Personal information
- Born: March 8, 1988 (age 38) Greenwood, South Carolina, U.S.
- Listed height: 5 ft 11 in (1.80 m)
- Listed weight: 183 lb (83 kg)

Career information
- High school: Greenwood
- College: Appalachian State (2006–2009)
- NFL draft: 2010: 3rd round, 89th overall pick

Career history
- Carolina Panthers (2010–2013); Cleveland Browns (2013); Chicago Bears (2014)*; Saskatchewan Roughriders (2016); Toronto Argonauts (2017–2019); Team 9 (2020)*; Dallas Renegades (2020); Edmonton Elks (2020–2021);
- * Offseason or practice squad member only

Awards and highlights
- Grey Cup champion (2017); 2× NCAA FCS national champion (2006, 2007); 2× Walter Payton Award (2008, 2009); 2× SoCon Offensive Player of the Year (2008, 2009); 3× First-team All-SoCon (2006, 2008, 2009); Second-team All-SoCon (2007); Appalachian State Mountaineers No. 14 retired;

Career NFL statistics
- Receptions: 6
- Receiving yards: 131
- Stats at Pro Football Reference

Career CFL statistics
- Receptions: 244
- Receiving yards: 3,181
- Receiving touchdowns: 16
- Stats at CFL.ca
- College Football Hall of Fame

= Armanti Edwards =

American gridiron football player (born 1988)

Armanti Fredrico Edwards Sr. (born March 8, 1988) is an American former professional football player who was a wide receiver in the Canadian Football League (CFL) and National Football League (NFL). He played college football as a quarterback for the Appalachian State Mountaineers from 2006 to 2009, and was named a 2024 inductee of College Football Hall of Fame. Edwards led Appalachian State to one of the biggest upsets in college football history, a 34–32 victory over then fifth-ranked Michigan in 2007. He was selected by the Carolina Panthers in the third round of the 2010 NFL draft. In 2017, Edwards won the Grey Cup with the Toronto Argonauts. He last played for the CFL's Edmonton Elks.

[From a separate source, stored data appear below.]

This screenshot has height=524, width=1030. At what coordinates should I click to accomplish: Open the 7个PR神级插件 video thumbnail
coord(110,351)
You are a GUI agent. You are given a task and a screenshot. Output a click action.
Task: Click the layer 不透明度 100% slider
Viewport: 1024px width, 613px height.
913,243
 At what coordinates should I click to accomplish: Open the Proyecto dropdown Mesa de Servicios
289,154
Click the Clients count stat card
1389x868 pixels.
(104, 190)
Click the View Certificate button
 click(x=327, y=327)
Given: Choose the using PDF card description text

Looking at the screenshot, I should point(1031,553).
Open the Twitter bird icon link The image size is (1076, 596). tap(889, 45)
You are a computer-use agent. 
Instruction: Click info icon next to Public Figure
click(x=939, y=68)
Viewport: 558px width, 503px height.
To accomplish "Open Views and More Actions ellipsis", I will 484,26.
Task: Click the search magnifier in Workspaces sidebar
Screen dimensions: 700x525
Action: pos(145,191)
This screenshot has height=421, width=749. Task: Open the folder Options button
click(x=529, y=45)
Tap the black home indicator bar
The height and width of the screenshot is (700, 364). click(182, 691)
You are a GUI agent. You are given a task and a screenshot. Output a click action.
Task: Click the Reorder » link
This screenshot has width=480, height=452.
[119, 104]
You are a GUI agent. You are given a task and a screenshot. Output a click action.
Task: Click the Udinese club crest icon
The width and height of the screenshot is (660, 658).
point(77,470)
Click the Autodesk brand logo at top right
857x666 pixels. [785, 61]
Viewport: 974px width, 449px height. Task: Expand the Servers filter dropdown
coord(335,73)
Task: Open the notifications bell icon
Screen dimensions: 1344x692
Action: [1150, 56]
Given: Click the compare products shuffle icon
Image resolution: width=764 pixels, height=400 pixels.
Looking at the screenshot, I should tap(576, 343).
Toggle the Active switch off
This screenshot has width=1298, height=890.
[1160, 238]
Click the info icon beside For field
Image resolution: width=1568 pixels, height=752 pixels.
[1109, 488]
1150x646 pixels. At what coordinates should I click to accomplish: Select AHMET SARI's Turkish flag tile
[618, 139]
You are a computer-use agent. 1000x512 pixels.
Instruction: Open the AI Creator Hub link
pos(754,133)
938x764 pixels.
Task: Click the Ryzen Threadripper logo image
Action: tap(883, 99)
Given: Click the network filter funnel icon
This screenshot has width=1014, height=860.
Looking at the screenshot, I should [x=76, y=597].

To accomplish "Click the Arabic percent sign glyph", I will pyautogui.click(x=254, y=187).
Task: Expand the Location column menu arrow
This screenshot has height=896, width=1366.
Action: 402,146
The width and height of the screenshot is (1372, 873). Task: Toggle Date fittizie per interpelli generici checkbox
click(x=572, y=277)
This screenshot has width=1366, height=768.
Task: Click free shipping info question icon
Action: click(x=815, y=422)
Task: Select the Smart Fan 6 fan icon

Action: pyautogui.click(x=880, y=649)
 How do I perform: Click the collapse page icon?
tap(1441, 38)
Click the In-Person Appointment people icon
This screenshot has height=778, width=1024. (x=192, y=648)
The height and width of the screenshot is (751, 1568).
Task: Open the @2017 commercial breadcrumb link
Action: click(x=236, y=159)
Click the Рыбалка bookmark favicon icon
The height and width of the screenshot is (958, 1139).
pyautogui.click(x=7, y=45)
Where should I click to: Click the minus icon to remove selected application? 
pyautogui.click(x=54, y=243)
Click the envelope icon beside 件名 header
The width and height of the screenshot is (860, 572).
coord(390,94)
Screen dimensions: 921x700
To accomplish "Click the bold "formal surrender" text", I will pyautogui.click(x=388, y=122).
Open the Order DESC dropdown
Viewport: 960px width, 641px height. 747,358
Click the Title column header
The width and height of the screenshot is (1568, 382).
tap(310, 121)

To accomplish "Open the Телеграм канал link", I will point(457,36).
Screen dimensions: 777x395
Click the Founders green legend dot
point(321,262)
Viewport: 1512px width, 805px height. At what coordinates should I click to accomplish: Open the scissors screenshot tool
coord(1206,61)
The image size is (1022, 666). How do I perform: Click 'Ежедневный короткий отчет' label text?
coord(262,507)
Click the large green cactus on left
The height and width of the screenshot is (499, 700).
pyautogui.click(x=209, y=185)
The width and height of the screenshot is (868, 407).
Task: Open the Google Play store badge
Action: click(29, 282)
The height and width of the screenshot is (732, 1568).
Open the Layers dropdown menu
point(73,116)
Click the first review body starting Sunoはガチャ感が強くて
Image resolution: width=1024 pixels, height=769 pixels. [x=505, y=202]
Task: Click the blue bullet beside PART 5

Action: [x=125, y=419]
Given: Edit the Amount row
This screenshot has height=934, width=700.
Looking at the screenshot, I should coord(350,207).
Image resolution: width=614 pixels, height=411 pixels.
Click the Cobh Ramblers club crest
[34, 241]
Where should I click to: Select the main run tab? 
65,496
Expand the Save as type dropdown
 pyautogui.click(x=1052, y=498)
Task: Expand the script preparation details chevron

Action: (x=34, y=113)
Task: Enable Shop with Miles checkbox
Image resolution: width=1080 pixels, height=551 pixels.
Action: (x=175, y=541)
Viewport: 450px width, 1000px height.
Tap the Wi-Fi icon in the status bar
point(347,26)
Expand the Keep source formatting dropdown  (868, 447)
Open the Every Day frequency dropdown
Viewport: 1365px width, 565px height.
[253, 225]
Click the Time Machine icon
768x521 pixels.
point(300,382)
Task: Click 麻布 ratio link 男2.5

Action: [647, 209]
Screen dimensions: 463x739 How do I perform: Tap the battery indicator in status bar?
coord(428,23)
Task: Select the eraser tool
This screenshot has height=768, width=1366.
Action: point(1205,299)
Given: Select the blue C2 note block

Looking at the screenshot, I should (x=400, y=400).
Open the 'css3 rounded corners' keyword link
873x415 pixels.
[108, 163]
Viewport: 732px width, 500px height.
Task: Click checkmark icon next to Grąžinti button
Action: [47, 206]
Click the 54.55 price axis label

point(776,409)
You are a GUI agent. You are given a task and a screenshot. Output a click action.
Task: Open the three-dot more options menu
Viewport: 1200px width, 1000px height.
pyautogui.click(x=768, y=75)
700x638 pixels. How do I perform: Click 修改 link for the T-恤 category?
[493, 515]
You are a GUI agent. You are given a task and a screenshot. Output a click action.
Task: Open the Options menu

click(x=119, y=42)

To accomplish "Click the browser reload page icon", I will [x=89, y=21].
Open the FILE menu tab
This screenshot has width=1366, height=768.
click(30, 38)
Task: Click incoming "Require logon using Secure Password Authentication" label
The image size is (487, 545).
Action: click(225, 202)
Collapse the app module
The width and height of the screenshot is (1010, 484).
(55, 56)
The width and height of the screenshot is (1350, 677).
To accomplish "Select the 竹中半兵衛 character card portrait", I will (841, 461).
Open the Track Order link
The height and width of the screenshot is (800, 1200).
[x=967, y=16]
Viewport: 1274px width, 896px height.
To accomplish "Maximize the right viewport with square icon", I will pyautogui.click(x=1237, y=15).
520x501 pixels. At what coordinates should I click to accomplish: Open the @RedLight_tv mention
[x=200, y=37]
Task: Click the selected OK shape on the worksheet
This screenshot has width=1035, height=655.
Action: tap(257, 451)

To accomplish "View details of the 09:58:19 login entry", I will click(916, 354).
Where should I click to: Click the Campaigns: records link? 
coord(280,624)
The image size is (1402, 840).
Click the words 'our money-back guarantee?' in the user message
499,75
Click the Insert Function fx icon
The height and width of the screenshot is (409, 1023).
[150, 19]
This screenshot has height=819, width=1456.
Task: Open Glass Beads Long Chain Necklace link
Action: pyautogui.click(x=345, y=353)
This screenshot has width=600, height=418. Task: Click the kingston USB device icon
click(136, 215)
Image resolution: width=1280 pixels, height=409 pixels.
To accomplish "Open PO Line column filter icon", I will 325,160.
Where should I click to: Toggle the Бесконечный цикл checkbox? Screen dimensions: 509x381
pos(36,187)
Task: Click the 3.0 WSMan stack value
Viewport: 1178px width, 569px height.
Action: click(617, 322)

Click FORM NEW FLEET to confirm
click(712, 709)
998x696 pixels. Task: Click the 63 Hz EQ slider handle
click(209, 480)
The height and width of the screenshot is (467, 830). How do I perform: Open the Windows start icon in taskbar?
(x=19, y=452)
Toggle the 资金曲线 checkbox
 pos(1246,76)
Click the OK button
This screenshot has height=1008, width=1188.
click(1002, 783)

In addition to leading Appalachian State to consecutive NCAA Division I Football Championships (FCS) in 2006 and 2007, Edwards became the first quarterback in Southern Conference history to lead his team to four straight conference championships. He became the first quarterback in NCAA Division I history to throw for 9,000 and rush for 4,000 yards in a career, accomplishing the feat against Furman on October 31, 2009. Later in the season, he would become the first quarterback to pass for over 10,000 yards and rush for an additional 4,000 yards in a career. He is also the first back-to-back and two-time Walter Payton Award winner, given to the Football Championship Subdivision's most outstanding offensive player, receiving the award in 2008 and 2009.

==Early life==
Armanti is the son of Deborah Anderson and Freddie Edwards. At birth, Edwards weighed 4 pounds 11 ounces and was delivered 10 days late. In September 2006, his father, Freddie, was convicted of a 2005 murder and sentenced to 30 years in prison. The conviction however was overturned because jurors were not given the option of finding Edwards guilty of involuntary manslaughter. During a retrial that concluded in June 2011 he was again convicted of murder and again sentenced to 30 years.

==High school career==
At Greenwood High, under coach Shell Dula, he was named to the Greenwood Touchdown Club/Index-Journal All-Lakelands Team. Edwards originally played wide receiver, but in his senior year, he moved under center. The transition occurred late in the recruiting process, and he drew some interest from New Mexico State, Memphis, South Carolina, and Vanderbilt. After only receiving an offer from New Mexico State, he decided to honor his commitment to Appalachian State, in part because they would let him stay a quarterback. Armanti Edwards graduated with a 3.3 GPA.

==College career==

===2006 season===
Armanti Edwards led the Mountaineers to the FCS (formerly Division I-AA) National Championship in 2006 as a true freshman, beating the Minutemen of UMass 28–17. He finished the 2006 season with 2,251 yards and 15 touchdowns passing, and 1,153 yards and 15 touchdowns rushing. Edwards joined a select list as the fifth Division I player (Missouri's Brad Smith and Texas's Vince Young are among the others), and second freshman, to accomplish the feat of 2000 passing yards and 1000 rushing yards in one season. Edwards was named the Southern Conference Freshman of the Year at the end of the season.

===2007 season===
Edwards started the 2007 season by guiding Appalachian State to a 34–32 upset victory over fifth-ranked Michigan of the Football Bowl Subdivision on September 1, in a game that was named the "Biggest Upset of 2007" by Sports Illustrated. In the game, Edwards threw for 227 yards and three touchdowns while also totaling 62 yards and a touchdown on the ground. On December 7, in a semifinal playoff game against Richmond, Edwards set the single game FCS rushing record for a quarterback, rushing for 313 yards and 4 touchdowns on 31 carries. He also completed 14-of-16 passes for 192 yards and 3 touchdowns. Edwards had been mentioned as a possible candidate for the Heisman Trophy in the 2008 season. Edwards established himself as a threat through the air and along the ground, and garnered elite status within the division. He and the Mountaineers won a third consecutive national championship, beating the Delaware Fightin' Blue Hens, 49–21, in the championship game on December 14. He outplayed future Baltimore Ravens quarterback Joe Flacco in that game.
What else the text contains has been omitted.